Blue Cross Blue Shield — Michigan employees in Grand Rapids Go Red for women during National Heart Health month. BCBS provides heart healthy tips for February and all year round. (Courtesy photo)

MARQUETTE — As the saying goes, an ounce of prevention is worth a pound of cure. With that in mind, Blue Cross Blue Shield of Michigan reminds us that lifestyle changes represent the ounce of prevention every individual needs to stay heart healthy.

Heart related events are the leading cause of death in the United States, according to a BCBS press release. In fact, every 40 seconds, someone in the U.S. dies as the result of cardiovascular disease — a condition that affects everyone irregardless of gender, race and health backgrounds.

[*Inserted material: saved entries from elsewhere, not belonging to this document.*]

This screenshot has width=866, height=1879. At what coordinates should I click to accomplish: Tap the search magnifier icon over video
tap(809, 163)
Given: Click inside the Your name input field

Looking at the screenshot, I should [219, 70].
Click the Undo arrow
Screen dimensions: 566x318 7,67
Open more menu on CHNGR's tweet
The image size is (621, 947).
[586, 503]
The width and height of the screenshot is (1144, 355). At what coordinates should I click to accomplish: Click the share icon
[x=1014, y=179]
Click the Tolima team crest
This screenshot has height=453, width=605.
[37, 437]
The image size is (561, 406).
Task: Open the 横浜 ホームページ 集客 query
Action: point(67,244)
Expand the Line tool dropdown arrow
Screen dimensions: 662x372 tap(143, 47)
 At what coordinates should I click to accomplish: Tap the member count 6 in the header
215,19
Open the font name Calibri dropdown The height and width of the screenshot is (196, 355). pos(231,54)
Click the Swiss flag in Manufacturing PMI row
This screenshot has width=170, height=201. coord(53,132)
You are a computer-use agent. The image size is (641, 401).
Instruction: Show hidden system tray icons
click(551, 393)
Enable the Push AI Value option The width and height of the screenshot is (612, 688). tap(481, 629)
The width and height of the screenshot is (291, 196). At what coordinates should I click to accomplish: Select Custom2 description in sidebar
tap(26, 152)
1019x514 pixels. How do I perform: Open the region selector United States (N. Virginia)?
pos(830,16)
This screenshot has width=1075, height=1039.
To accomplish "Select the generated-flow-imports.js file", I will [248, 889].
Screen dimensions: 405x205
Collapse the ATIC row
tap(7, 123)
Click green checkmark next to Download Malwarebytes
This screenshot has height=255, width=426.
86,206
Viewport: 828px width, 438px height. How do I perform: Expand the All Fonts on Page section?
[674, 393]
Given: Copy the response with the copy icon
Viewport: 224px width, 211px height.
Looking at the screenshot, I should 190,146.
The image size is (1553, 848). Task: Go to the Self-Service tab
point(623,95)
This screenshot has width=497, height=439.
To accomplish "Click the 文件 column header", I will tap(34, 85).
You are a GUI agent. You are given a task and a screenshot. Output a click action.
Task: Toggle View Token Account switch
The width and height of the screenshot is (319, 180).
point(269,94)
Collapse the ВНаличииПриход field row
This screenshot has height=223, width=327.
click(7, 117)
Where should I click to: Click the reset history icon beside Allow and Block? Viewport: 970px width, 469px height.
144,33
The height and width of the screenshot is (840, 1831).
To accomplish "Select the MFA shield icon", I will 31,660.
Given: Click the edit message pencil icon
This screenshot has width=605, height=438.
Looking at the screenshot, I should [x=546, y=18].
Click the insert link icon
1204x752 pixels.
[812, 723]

Even though the end of February, also known as American Heart Month, is fast approaching, it is important to focus on manageable lifestyle changes that can be implemented by people of all genders, races, ages or health background to improve heart health, BCBS-M deputy chief medical officer Dr. George S. Kipa said.

“I think the most important tip is to know yourself,” Kipa said. “Know your blood pressure, your cholesterol and BMI (Body Mass Index) all those are modifiable.”

Other tips include getting at least six to eight hours of quality sleep each night to lower the risk of cardiovascular disease.

“Too little or too much sleep can raise blood pressure, increase the release of stress hormones and weaken the immune system,” Kipa said.

He recommends setting a “go-to-bed” alarm each night can be a reminder to turn off screens, wind down and begin the bedtime process to establish a healthy sleep routine.

Maintaining a nutritious and balanced diet is crucial in reducing the risk of heart disease, Kipa said.

“All individuals should limit their intake of excess empty calories, trans-fats, sodium, red meat and sugary or processed foods,” he said. “Consuming plenty of fruits and vegetables, fiber-rich whole grains, fish, nuts, lean proteins, and heart-healthy fats help the body function properly and maintain a healthy weight.”

He recommends meal planning and batch cooking for the week ahead are two ways to make nutritious meals more convenient.

Exercise is also key, Kipa said. He suggests adults should aim for 150 minutes of moderately intense exercise each week along with two to three strength training sessions.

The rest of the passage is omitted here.